Gestures & Panic. On arriving at the League of Nations’ new headquarters which smell strongly of fresh plaster and paint, the British and French delegations, as a conciliatory gesture to Dictator Benito Mussolini, set about trying to pack the Credentials Committee with a view to having it bar His Majesty Haile Selassie who in London had clapped on his derby hat and was winging toward Geneva. As a conciliatory gesture to Dictator Adolf Hitler, some of whose German bombing planes were strafing the Red militia in Spain last week (see p. 19). the British and French lobbied furiously in efforts to prevent Spanish Foreign Minister Julio Alvarez del Vayo from asking the Assembly of the League of Nations to do something about Portuguese-German-Italian aid to the Spanish Whites and about the Great Powers embargo denying arms to Madrid. In a Geneva newspaper article signed by Portuguese Foreign Minister Dr. Armindo Rodriguez de Ittau Monteiro, he strongly hinted that if Madrid by any chance won the Spanish Civil War its Reds would next have to fight Portugal.

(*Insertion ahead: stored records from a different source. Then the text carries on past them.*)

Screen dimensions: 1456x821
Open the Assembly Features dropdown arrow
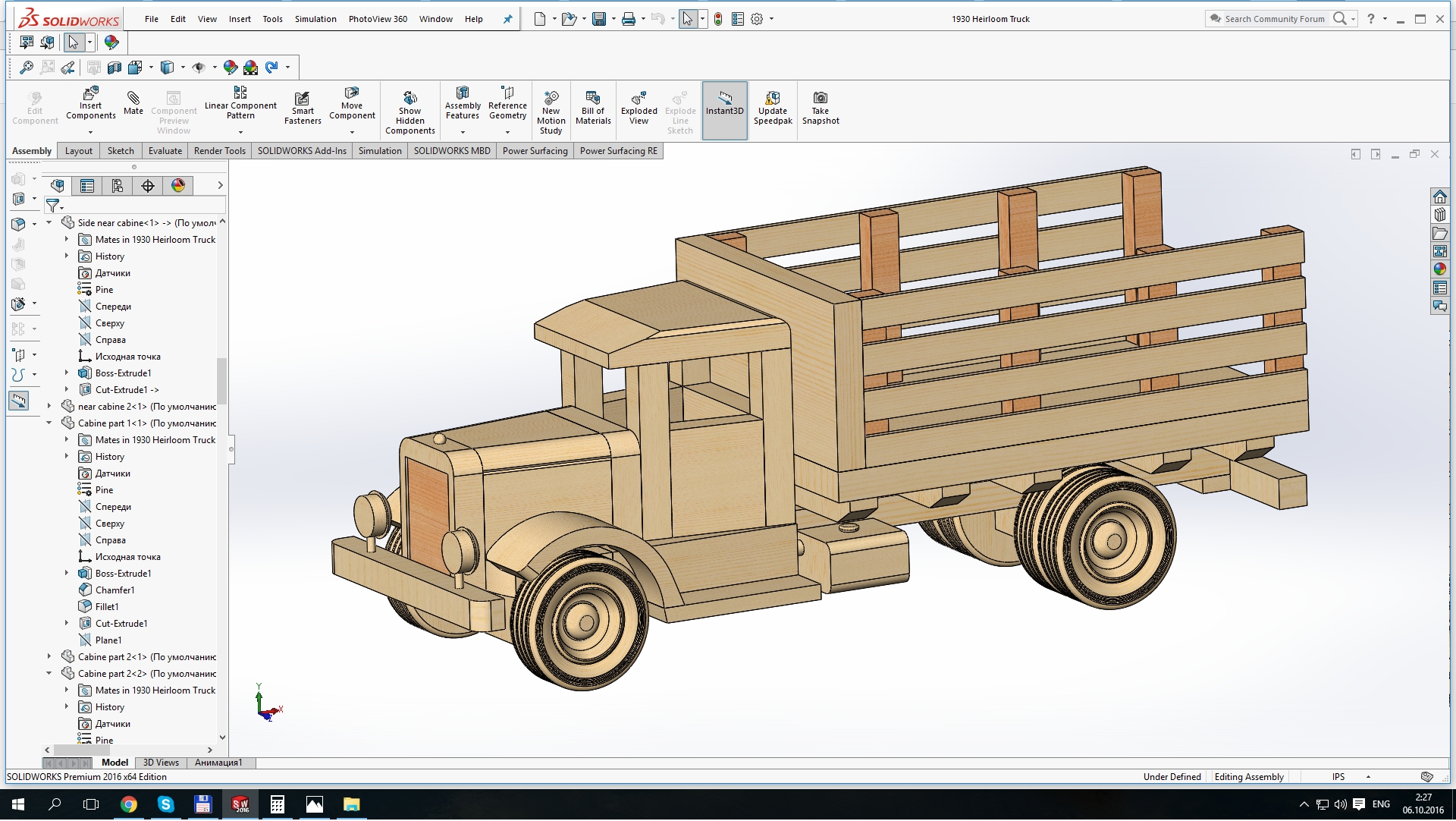tap(463, 132)
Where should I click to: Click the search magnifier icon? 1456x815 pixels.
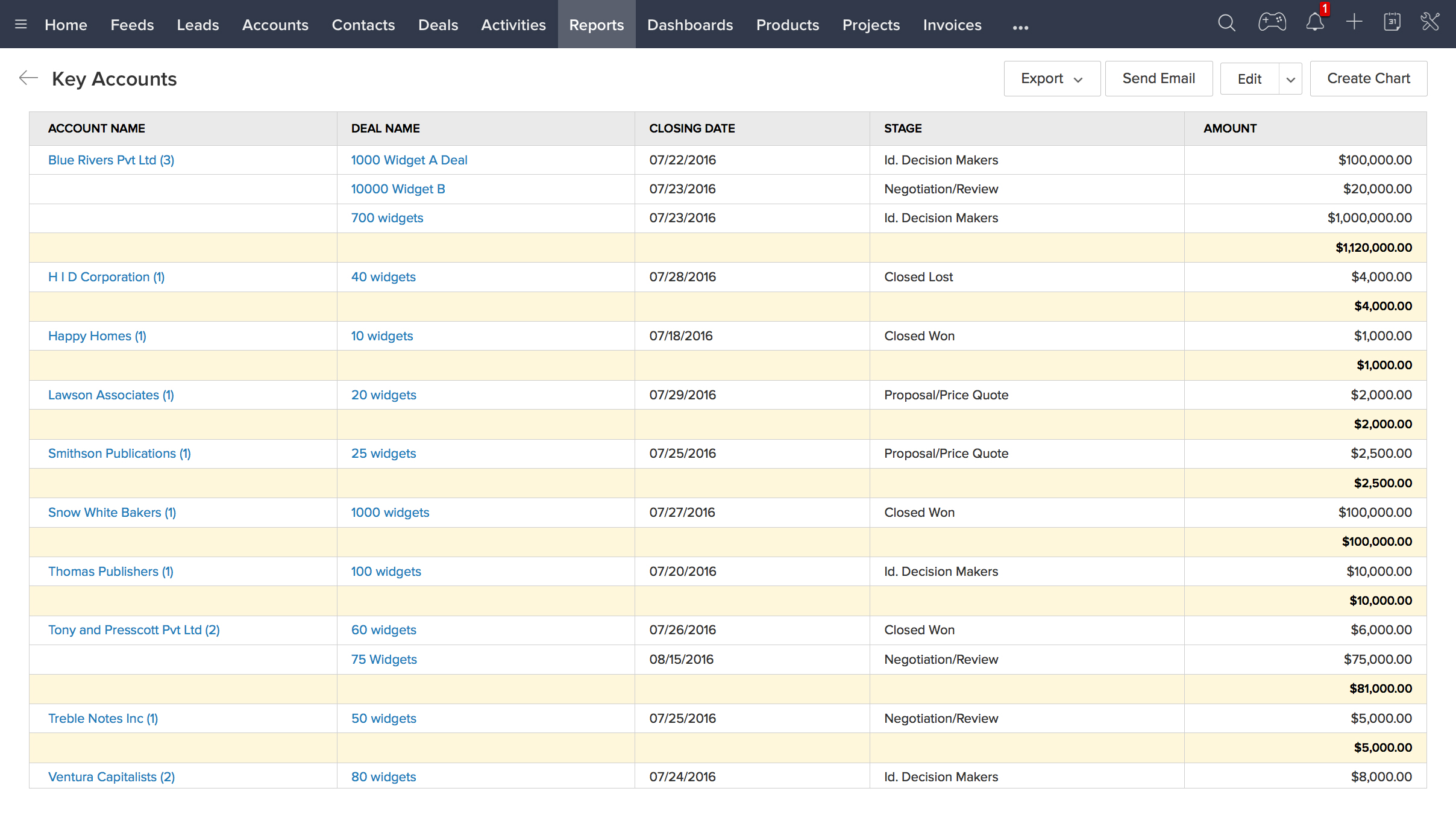pyautogui.click(x=1226, y=23)
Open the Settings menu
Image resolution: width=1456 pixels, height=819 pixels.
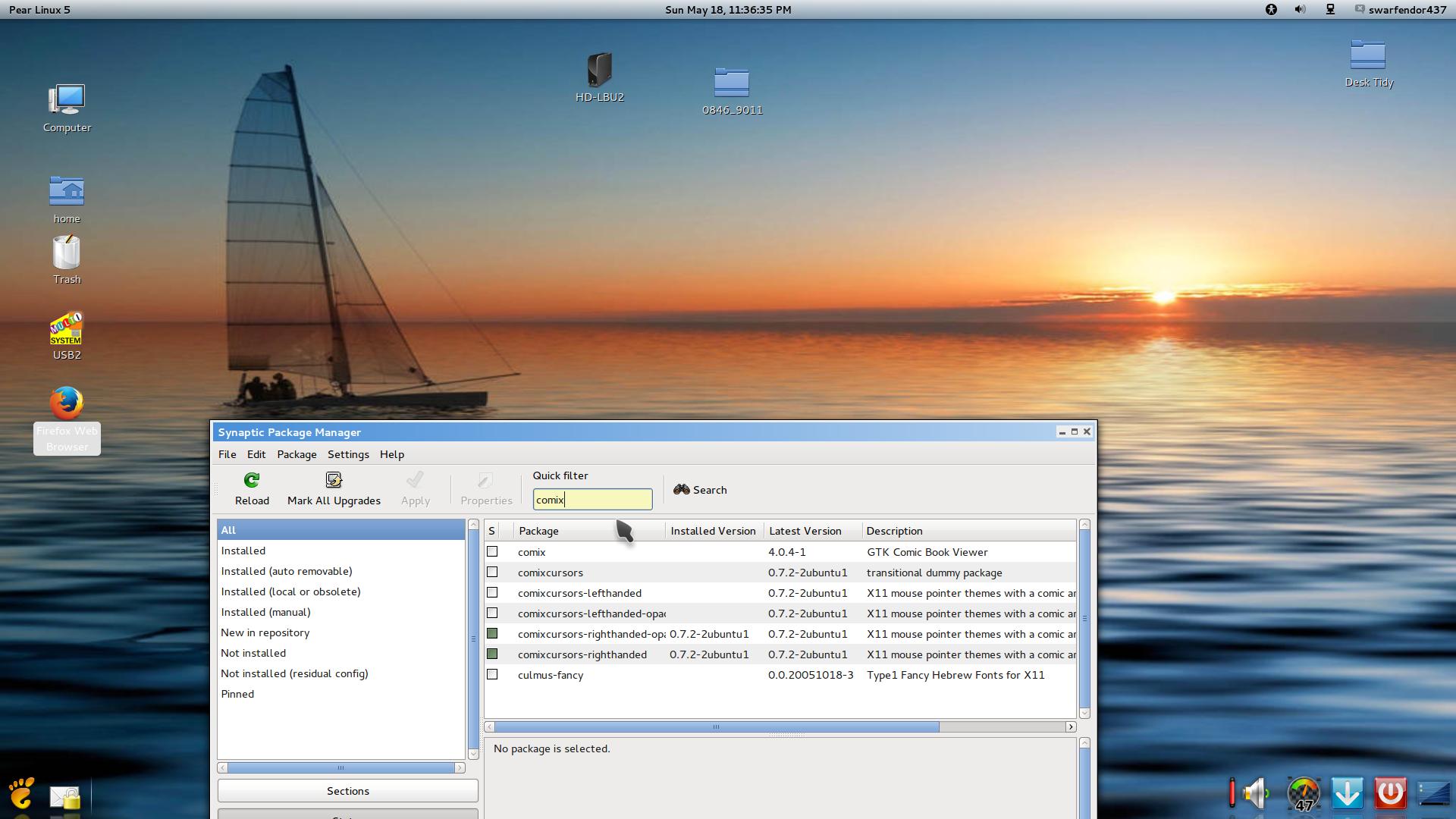(x=348, y=454)
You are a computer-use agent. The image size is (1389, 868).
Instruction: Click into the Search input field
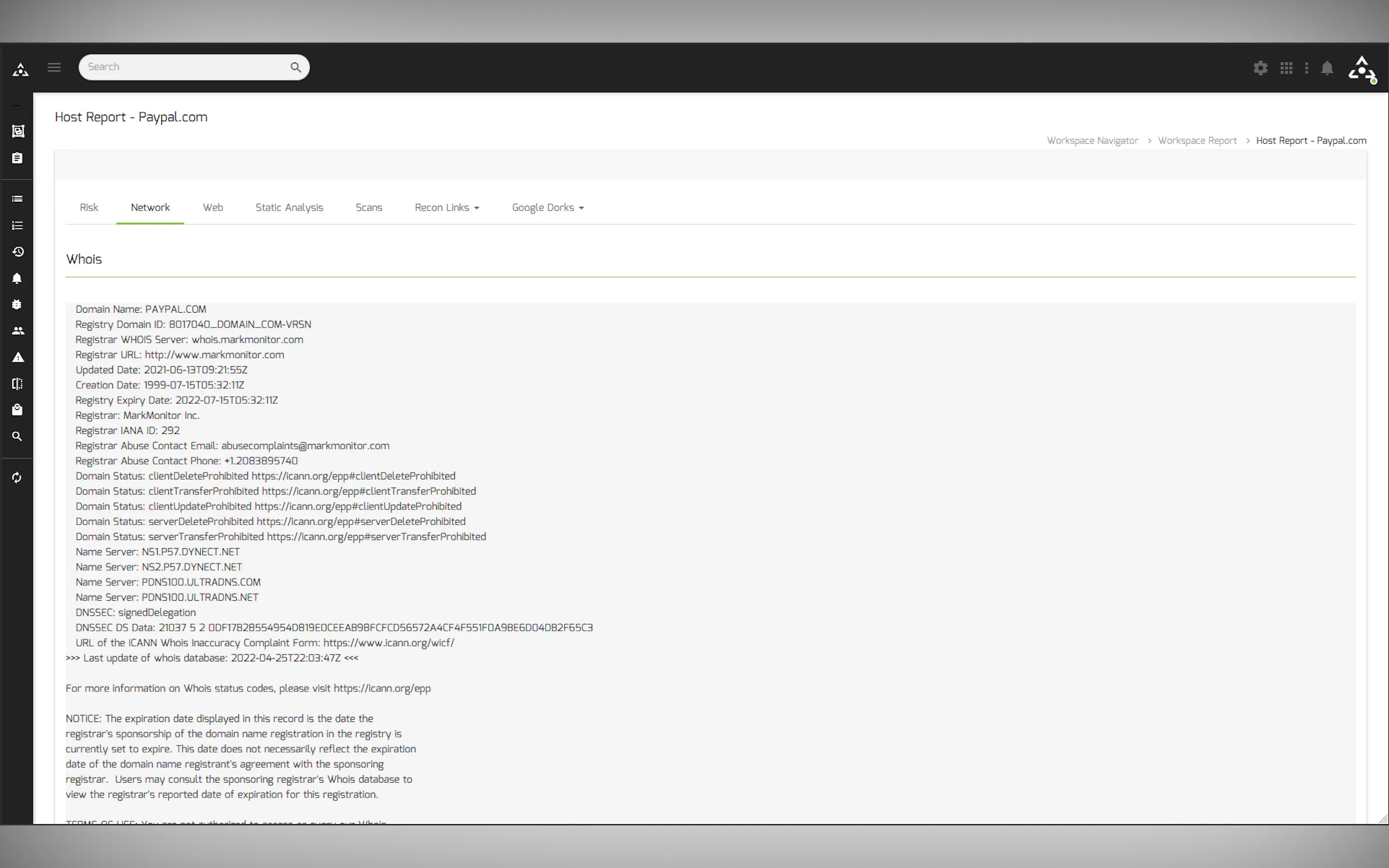tap(184, 67)
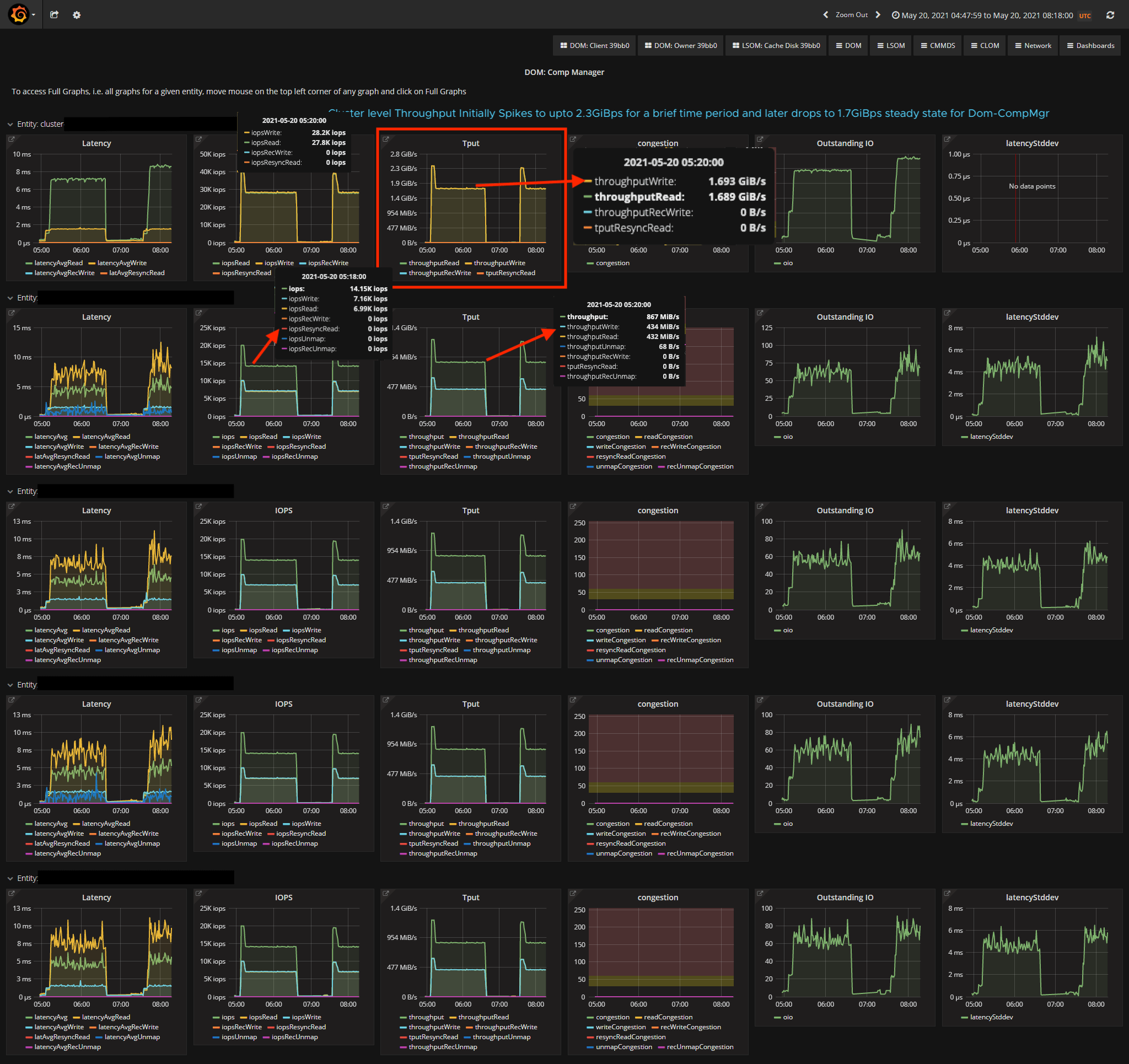Toggle throughputWrite series in cluster Tput legend
This screenshot has width=1129, height=1064.
point(499,263)
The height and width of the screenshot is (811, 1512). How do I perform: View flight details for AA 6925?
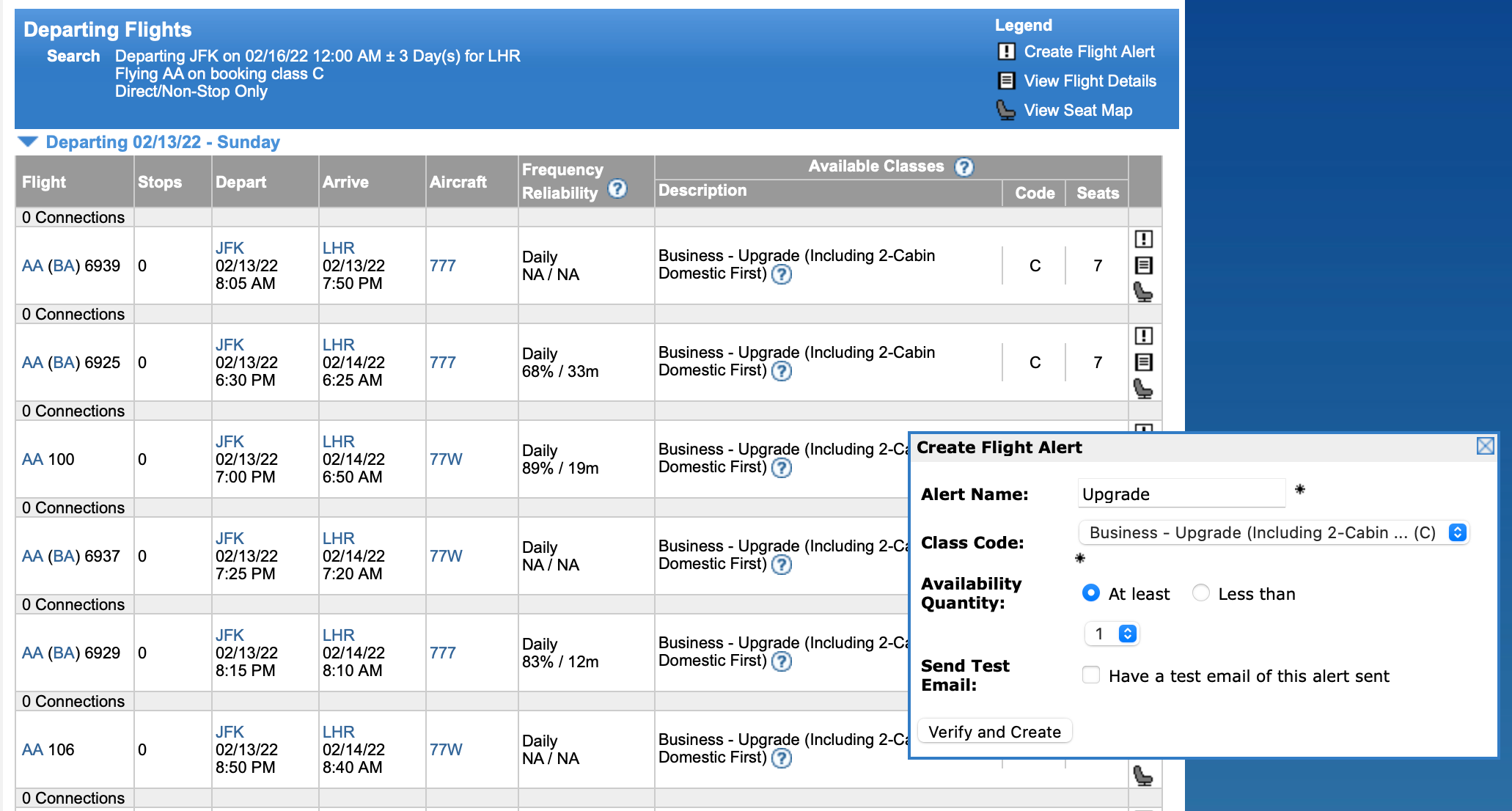(x=1144, y=362)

In something like a League panic, sincere Geneva friends of Democracy did their best to temporize, talked of referring matters to The Hague Court—anything for delay. When short-sighted Turkish Foreign Minister Tewtik Rushtu Aras first sat down he did not notice that in the new League building had been hung a magnificent antique tapestry depicting Emperor Charles V driving the Turkish barbarians in confusion from Vienna in the year 1529. When through his thick-lensed spectacles Dr. Aras at last saw this he raised a shrill rumpus and the League, as a conciliatory gesture to Dictator Mustafa Kamal Atatürk, hastily removed the tapestry.